Papa: Una oración por ‘la amada y martirizada Siria’

En el Ángelus, el Papa Francisco recordó la mayor "catástrofe humanitaria de nuestro tiempo" y pidió a las partes implicadas que demuestren buena voluntad, para que se depongan las armas y se de esperanza a la población. El corazón de la fe cristiana: "El amor de Dios llegó a su punto culminante en la entrega del Hijo a una humanidad débil y pecadora". El 19 de marzo comienza el año dedicado a la "Familia Amoris Laetitia".

 


Ciudad del Vaticano (AsiaNews) - Con un Ave María recitado junto con cientos de fieles reunidos en la Plaza de San Pedro para el Ángelus de hoy, el Papa Francisco recordó los 10 años del "sangriento conflicto en Siria", cuya gravedad lo convirtió en la mayor "catástrofe humanitaria de nuestro tiempo". Utilizando siempre las palabras "amada y martirizada Siria", Francisco pidió a las "partes en conflicto" que demuestren "buena voluntad", para que haya "signos de esperanza para la población", de manera que, “una vez depuestas las armas, se pueda reparar el tejido social y comenzar la recuperación económica” del país.

Anteriormente el pontífice, refiriéndose al Evangelio de la misa de hoy (4 de Cuaresma, B, Juan 3, 14-21), explicó por qué este domingo se llama "Laetare", tomado de la antífona del comienzo de la misa. El Papa se preguntó: “¿Cuál es el motivo de esta alegría? Lo dice el Evangelio de hoy: "tanto amó Dios al mundo que le entregó a su Hijo único, para que todo el que crea en él no se pierda, sino que tenga vida eterna" (Jn 3, 16). Este mensaje gozoso es el corazón de la fe cristiana: el amor de Dios ha llegado a su punto culminante con la entrega del Hijo a una humanidad débil y pecadora".

En el Evangelio de hoy, Jesús aparece como el "Hijo del hombre", porque "fue levantado en la cruz y todo el que cree en él queda curado del pecado y vive".

También es el "Hijo de Dios": "Porque Dios no envió a su Hijo para juzgar al mundo, sino para que el mundo se salve por Jesús. La misión de Jesús es una misión de salvación para todos".

Por último, Jesús es “luz”: “La venida de Jesús al mundo obliga a hacer una elección: el que elige las tinieblas tendrá un juicio de condenación, el que elige la luz tendrá un juicio de salvación. El juicio es la consecuencia de la libre elección de cada uno: quien practica el mal busca las tinieblas, trata de esconderse, quien hace la verdad, es decir, quien practica el bien, llega a la luz. El que camina en la luz, el que se acerca a la luz, hace buenas obras. Esto es lo que estamos llamados a hacer con mayor empeño durante la Cuaresma: acoger la luz en nuestra conciencia, especialmente en el Sacramento de la Reconciliación, para abrir nuestro corazón al amor infinito de Dios, a su misericordia llena de ternura y bondad. No olviden que Dios siempre perdona. Solo tenemos que pedírselo. Así encontraremos la verdadera alegría y podremos regocijarnos en el perdón de Dios que regenera y da vida.

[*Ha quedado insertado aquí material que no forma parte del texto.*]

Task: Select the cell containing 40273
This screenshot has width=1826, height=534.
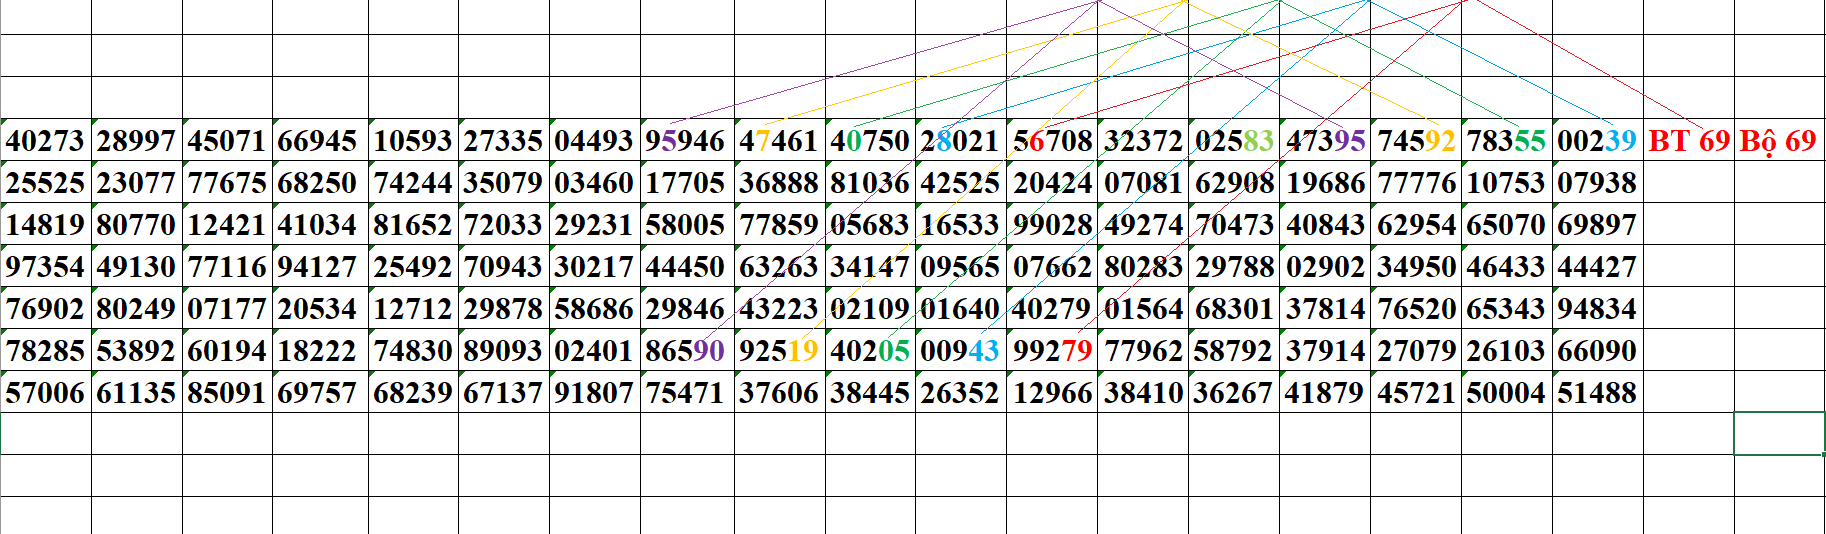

Que María Santísima nos ayude a no tener miedo de dejar que Jesús nos “ponga en crisis”. Es una crisis saludable, para que nos curemos; para que nuestra alegría sea plena”.

Después de la oración mariana y el llamamiento por Siria, Francisco recordó que el 19 de marzo comienza el año dedicado a la "Familia Amoris Laetitia", para poner "la familia en el centro de la Iglesia y de la sociedad".

En el momento de los saludos, Francisco se dirigió especialmente a "los filipinos [presentes] que celebran los 500 años de evangelización de Filipinas. Sigan adelante con la alegría del evangelio”. Esta mañana, la comunidad de inmigrantes filipinos en Roma celebró una misa presidida por Francisco junto con el Card. Tagle y el Card. De Donatis.